One other idea I had would be to put bootstrap.sh and requirements.txt into a separate folder called environment/ or environment/python/.

I like this. I'll do it now.

About the testdata: I think we had a misunderstanding.

You've got that right! I totally misunderstood. 🤣 But with the new code in playground2.py, which retrieves any episode on demand, I think having audio files checked into git isn't necessary.

bauersimon commented 3 years ago

This is exciting progress!

Indeed amazing work! 🤗

There are some odd things here, though. Two matches were returned in each case. For C2E100, the second was identical to the first match (both correct). For C2E102-104, the second match is incorrect and has barely less confidence than the first match.

We can circumvent this very easily. Just use one database (i.e Matcher) instance per episode and store the fingerprints per episode in separate files. This way there is only one correct match in the database and we will only be interested in the offset. Then matching should also be quicker because there is only one fingerprint candidate to be matched 😇

My version of the complex matching algorithm should be doing this already. So feel free to have a look at that.

▸ Supplied records:
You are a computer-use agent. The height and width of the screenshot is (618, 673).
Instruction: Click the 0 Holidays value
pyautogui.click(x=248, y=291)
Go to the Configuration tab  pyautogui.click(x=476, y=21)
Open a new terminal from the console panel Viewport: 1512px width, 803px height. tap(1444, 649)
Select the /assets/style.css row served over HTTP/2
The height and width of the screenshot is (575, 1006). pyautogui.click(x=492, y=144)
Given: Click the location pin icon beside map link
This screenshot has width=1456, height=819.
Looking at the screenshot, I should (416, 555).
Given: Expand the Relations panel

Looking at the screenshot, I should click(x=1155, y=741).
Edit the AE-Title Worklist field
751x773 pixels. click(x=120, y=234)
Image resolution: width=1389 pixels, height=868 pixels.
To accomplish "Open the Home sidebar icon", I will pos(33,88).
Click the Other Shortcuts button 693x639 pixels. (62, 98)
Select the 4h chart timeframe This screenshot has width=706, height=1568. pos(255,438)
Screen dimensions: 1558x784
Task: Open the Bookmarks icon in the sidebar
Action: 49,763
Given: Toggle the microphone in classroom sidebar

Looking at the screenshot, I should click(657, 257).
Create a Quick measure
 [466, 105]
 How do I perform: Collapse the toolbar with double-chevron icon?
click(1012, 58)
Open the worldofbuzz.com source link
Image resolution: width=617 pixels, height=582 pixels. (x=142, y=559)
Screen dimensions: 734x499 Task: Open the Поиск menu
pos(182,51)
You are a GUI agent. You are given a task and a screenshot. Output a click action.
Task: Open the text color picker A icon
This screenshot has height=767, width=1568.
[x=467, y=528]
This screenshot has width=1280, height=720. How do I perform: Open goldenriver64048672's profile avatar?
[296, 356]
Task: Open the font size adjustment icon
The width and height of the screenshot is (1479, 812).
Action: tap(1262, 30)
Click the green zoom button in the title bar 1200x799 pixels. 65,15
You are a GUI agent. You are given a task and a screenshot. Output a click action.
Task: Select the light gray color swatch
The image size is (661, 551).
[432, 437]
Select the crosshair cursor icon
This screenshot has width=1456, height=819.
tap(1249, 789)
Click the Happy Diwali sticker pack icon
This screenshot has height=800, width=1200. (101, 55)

▸ Exercise prompt:
Write the next part of the forum thread about audio fingerprint matching for episodes, starting after its last sentence. The rows are not needed for this.

▸ Output for this exercise:
bauersimon commented 3 years ago

We already know which episode corresponds to which episode so we don't need the matching to solve this problem as well, is what I'm trying to say 😄

jpgill86 commented 3 years ago

We can circumvent this very easily. Just use one database (i.e Matcher) instance per episode and store the fingerprints per episode in separate files. This way there is only one correct match in the database and we will only be interested in the offset. Then matching should also be quicker because there is only one fingerprint candidate to be matched 😇

Yes, great idea!

I just re-ran the whole thing from scratch, including first tearing down the VM and deleting the database archive and every audio files. Once I had the VM up again, I ran the whole of playground2.py in one go, and it completed without any problems. Very gratifying. Downloading the files, slicing them, fingerprinting them, and matching took a total of 11 minutes. About half that time was downloading.

I got slightly different results in a few cases. I'm not aware of any stochastic aspects to the algorithm, so I will guess something was a little out of tune in my last VM. This isn't too surprising since I tried a lot of things I haven't even mentioned, including building ffmpeg from scratch because I thought I needed a different encoder... all that was unnecessary.

The new results are better vis-a-vis confidence on first matches versus second. Plus, the C2E101 result makes more sense. Here's a diff:

 C2E100: Podcast opening ads end at 0:01:48
     All matches:
-         Result(name=b'C2E100 YouTube - Beginning', offset=191.70395, confidence=0.27)
-         Result(name=b'C2E100 YouTube - Beginning', offset=191.70395, confidence=0.27)
+         Result(name=b'C2E100 YouTube - Beginning', offset=191.70395, confidence=0.19)
+         Result(name=b'C2E103 YouTube - Beginning', offset=260.99229, confidence=0.11)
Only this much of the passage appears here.